Show your infant how much you care with a massage

By Connie Sarvis, R.N., B.N., M.N. on March 07, 2007
The outside world is stressful for newborns. Massage can help your baby release that stress, feel soothed and relaxed and may even help them sleep better and be less irritable. Research has shown that babies who are rocked, held and touched are often less aggressive as adults. Studies have also shown that massage helps relax premature babies and babies with special needs.

Massaging your baby will also help you get to know your baby better by enabling you to become more aware of your baby’s cues and signals, sounds and movements.

Get started

  • Find a warm, comfortable place. You might want to place your baby on layers of soft towels that have been slightly warmed in the dryer. 
  • Consider your baby’s best time of day (and your own) for the massage. Babies who have fussy periods at night, for example, may drift off to sleep with a massage. Other babies may feel too stimulated and not respond to the massage.
  • Turn on some soft music or sing to your baby.

Get your technique down pat

Lean your baby against the soles of your feet while you position yourself against something, with your knees slightly bent in front of you and your soles turned inward. This provides the right support. Experiment to fi nd the position that offers you and your baby the most comfort and support.

An animal or vegetable oil, such as safflower or avocado oil, is best to use. You can also use baby oil or lotion, though these tend to leave residues or clog the pores. Lotions tend to dry quickly and have to be re-applied often during the massage. Avoid almond or other nut oils in case of an allergy.

Feet first

Starting at the feet is less of a threat to a baby and is often accepted easily. Work toward the heart in order to improve circulation. Motions such as “milking” and gently squeezing the legs, feet and toes are essential in starting the massage ritual. The feet can be rubbed in a circular motion and rolled along with the legs (like rolling dough between your palms). Massage one leg and foot at a time.

Tummy and chest

Massaging the stomach can help relieve any gas pains the baby has and can help with digestion.

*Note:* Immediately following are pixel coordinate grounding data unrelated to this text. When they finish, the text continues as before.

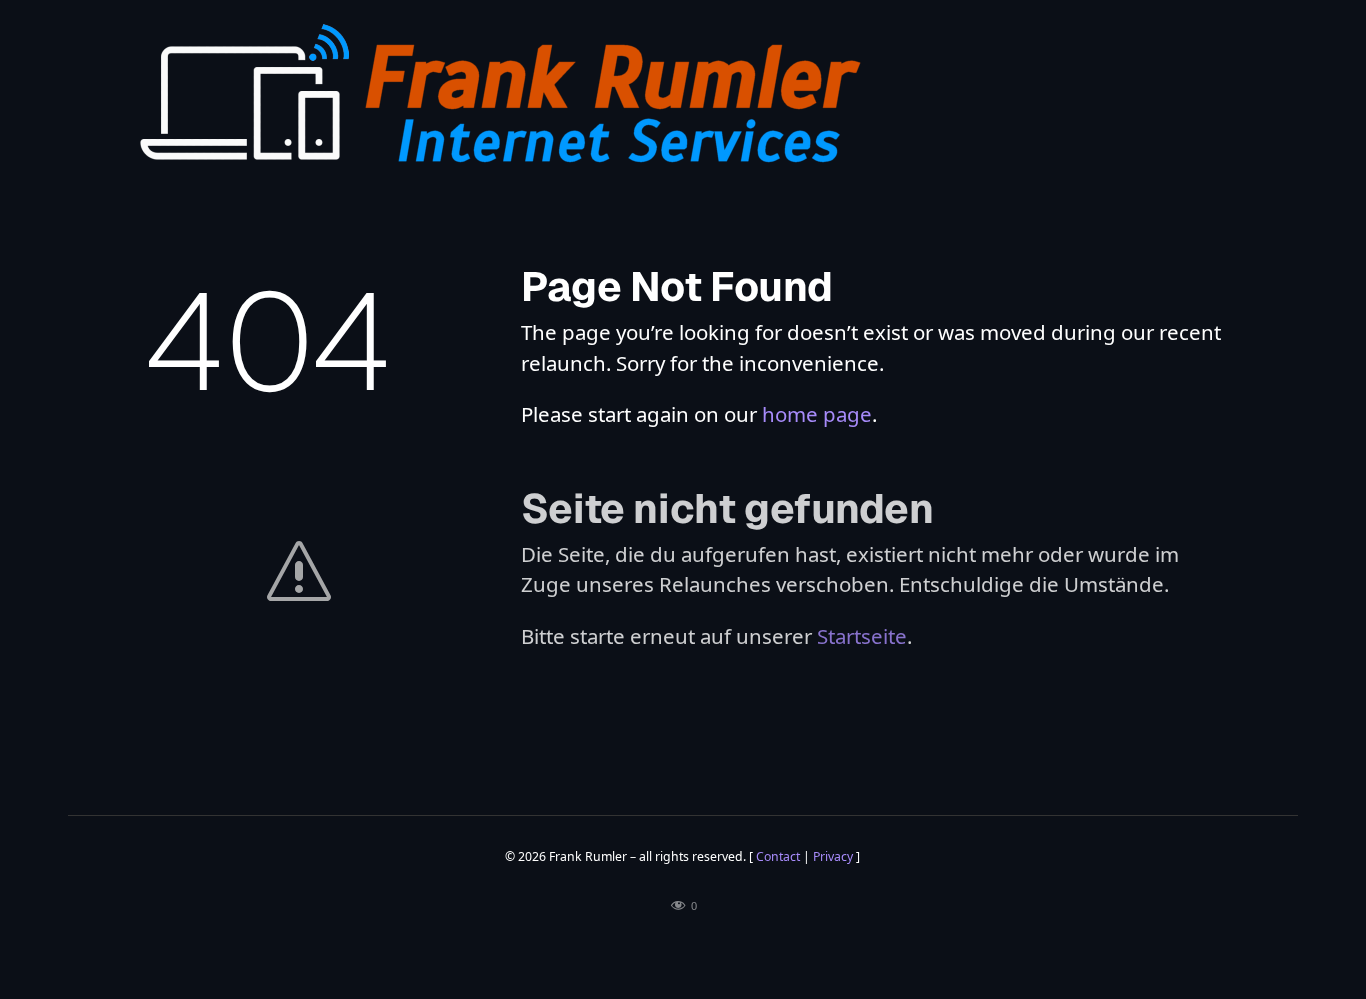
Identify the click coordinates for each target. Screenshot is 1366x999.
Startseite (862, 636)
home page (817, 414)
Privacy (833, 856)
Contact (778, 856)
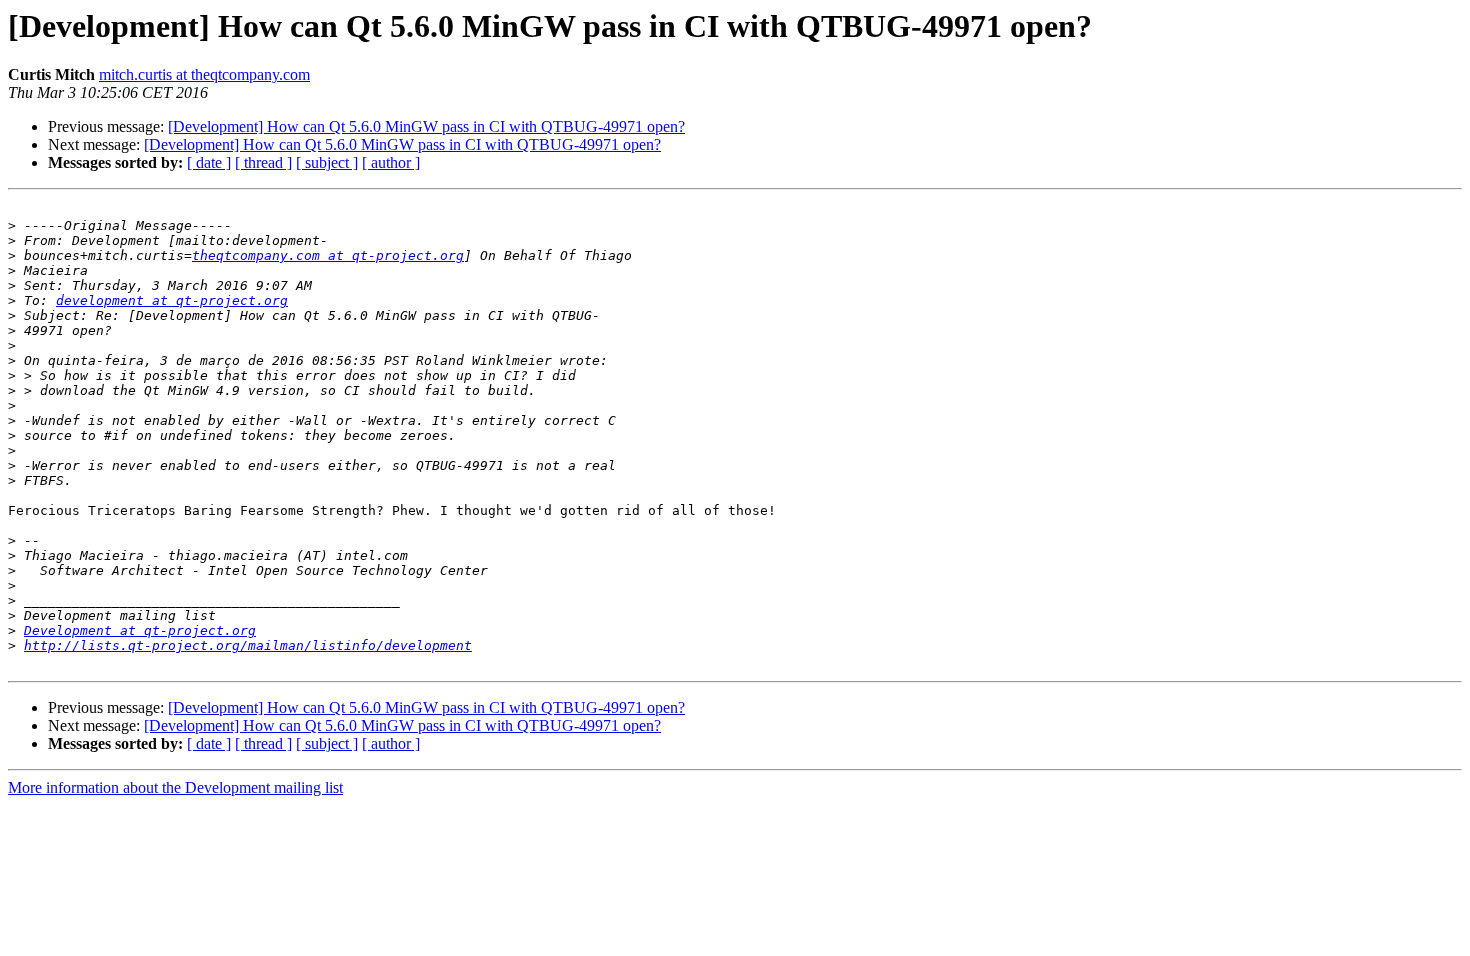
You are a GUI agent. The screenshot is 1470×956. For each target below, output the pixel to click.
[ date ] (209, 162)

Work clockwise in circular motions from the chest to the lower abdomen. Move your thumbs outward from the navel. Make the letter “I” on the left side of the baby’s abdomen, make the letter “L” on the right side of the baby’s tummy, and end on the lower left-hand side, making a “U” from left to right. Walk your fingertips across the stomach from left to right to help digestion.

Rub the chest with a motion similar to flattening the pages of an open book. Make a circular motion back to the heart.


Make circular movements with your thumbs over her jaws and make smiles on her upper and lower lips. If your baby likes it, you can brush lightly over her eyelids, nose and lips.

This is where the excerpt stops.